Ogni tentativo dei medici risulta vano e Lorenzo Bandini muore, dopo settanta ore di agonia, il 10 maggio 1967.

La monoposto del ferrarista verrà trovata in 5° marcia quando avrebbe dovuto essere in 3°: la tesi più accreditata sarà quindi quella della stanchezza del milanese, che aveva dato il massimo e forse anche di più. Ma tutto ha congiurato per rendere più terribile l’incidente. Per esempio, la presenza, alla curva della chicane, di sbarre metalliche per l’attracco delle navi, che impediscono alla vettura di finire in mare. La presenza di balle di paglia ai lati della pista: sono le prime ad incendiarsi e ad alimentare le fiamme all’interno della vettura. L’olio sparso sull’asfalto dalla vettura di Brabham, che può aver favorito la perdita di controllo. L’attrezzatura degli addetti ai servizi antincendio, che non indossano le speciali tute in amianto, come è invece diventerà obbligatorio di lì a poco in Inghilterra, e che perciò hanno impiegato più tempo per avvicinarsi alla vettura ad accorgersi del corpo del pilota ancora incastrato.
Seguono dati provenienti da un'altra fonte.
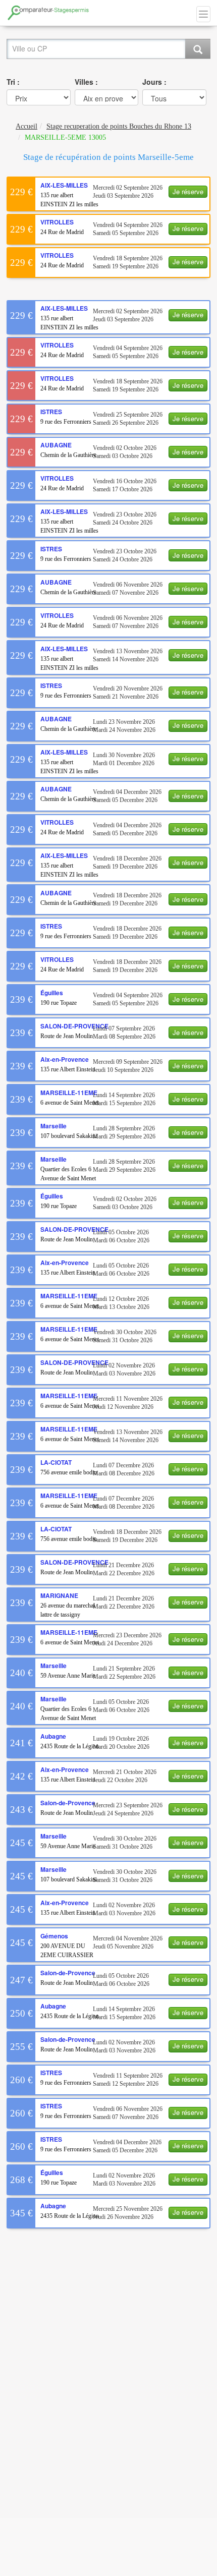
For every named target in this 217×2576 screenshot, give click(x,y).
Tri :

Per tre minuti e mezzo Bandini rimane in balia delle fiamme, tanto che, esaurita la carica dei primi estintori, i vigili devono correre a prenderne degli altri più capaci, distanti qualche decina di metri: tutti preziosi istanti persi.

[modifica] Reazioni

Il Presidente della Federazione francese degli sport automobilistici, Claude Bourillot, dichiara: «Da anni ci rifiutiamo di seguire il progresso. Assomigliamo ad aviatori che vorrebbero atterrare con dei Boeing su aeroporti della prima guerra mondiale. Lanciare a centottanta all’ora, in città come Montecarlo o Pau, dei bolidi come quelli attuali è pazzesco». L’onorevole Loris Fortuna, del PSU, presenta una interrogazione alla Camera chiedendo che siano proibite le corse in Italia. I giornali si chiedono con angoscia se sia davvero utile uno sport così rischioso. Violente polemiche sorgono in Francia e in Italia sull’opportunità di organizzare competizioni automobilistiche. Giovanni Canestrini, sul periodico “L’Automobile”, scrive «Si dovrebbe confessare che dalle corse non abbiamo imparato niente: e allora tanto varrebbe abbandonarle, visto che in campo tecnico la loro funzione va gradualmente degradando».